In computing and telecommunications, the capabilities of a terminal are various terminal features, above and beyond what is available from a pure teletypewriter, that host systems (and the programs that run on them) can make use of. They are (mainly) of control codes and escape codes that can be sent to or received from the terminal. The escape codes sent to the terminal perform various functions that a CRT terminal (and software terminal emulators) is capable of, but that a teletypewriter is not; such as moving the terminal's cursor to positions on the screen, clearing and scrolling all or parts of the screen, turning on and off attached printer devices, programming programmable function keys, changing display colours and attributes (such as reverse video), and setting display title strings.
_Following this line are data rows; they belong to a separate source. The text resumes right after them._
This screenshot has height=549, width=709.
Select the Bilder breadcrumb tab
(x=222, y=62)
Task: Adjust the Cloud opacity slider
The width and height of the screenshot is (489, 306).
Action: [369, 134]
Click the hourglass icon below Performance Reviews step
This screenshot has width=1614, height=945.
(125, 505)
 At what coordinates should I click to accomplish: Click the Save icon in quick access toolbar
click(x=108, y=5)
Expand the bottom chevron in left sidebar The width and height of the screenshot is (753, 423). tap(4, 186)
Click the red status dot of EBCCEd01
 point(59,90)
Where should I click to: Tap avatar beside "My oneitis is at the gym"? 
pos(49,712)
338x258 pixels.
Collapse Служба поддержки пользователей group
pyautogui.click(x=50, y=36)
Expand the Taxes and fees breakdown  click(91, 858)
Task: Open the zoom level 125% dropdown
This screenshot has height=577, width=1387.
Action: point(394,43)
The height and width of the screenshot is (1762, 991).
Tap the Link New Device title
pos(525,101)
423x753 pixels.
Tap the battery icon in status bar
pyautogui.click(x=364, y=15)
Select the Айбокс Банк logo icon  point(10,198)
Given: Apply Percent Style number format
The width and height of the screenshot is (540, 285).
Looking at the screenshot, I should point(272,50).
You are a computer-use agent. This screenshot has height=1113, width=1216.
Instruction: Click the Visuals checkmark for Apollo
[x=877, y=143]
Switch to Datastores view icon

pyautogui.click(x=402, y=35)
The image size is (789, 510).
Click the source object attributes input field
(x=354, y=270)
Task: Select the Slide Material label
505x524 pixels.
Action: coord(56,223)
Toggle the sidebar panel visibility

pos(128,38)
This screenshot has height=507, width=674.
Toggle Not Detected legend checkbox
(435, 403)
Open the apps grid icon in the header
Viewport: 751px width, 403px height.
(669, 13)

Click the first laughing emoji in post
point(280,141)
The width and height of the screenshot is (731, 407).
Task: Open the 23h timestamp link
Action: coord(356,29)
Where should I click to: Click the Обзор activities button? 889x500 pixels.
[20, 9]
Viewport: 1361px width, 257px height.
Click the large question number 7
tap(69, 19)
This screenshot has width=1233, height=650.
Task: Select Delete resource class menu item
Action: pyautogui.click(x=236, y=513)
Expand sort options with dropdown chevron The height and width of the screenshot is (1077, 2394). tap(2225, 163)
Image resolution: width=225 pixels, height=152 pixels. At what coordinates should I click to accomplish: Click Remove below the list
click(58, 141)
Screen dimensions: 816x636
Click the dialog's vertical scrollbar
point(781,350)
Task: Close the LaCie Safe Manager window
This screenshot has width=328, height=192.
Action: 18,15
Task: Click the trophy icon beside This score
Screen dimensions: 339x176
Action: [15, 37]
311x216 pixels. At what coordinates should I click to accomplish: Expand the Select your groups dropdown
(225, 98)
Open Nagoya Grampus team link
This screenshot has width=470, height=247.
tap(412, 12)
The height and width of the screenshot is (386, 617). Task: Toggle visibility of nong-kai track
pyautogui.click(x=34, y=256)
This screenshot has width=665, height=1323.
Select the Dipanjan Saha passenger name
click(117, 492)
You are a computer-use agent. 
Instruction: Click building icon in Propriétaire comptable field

The escape codes received from the terminal signify things such as function key, arrow key, and other special key (home key, end key, help key, PgUp key, PgDn key, insert key, delete key, and so forth) keystrokes.

In Unix and other POSIX-compliant systems that support the POSIX terminal interface, these capabilities are encoded in databases that are configured by a system administrator and accessed from programs via the terminfo library (which supersedes the older termcap library), upon which in turn are built libraries such as the curses and ncurses libraries, by which applications programs use the terminal capabilities to provide textual user interfaces with windows, dialogue boxes, buttons, labels, input fields, menus, and so forth. The intention is that this allows applications programs to be independent of actual terminal characteristics. They don't need to hardwire any control codes or escape sequences into their code, and so don't have problems being used on a range of terminals with a range of capabilities.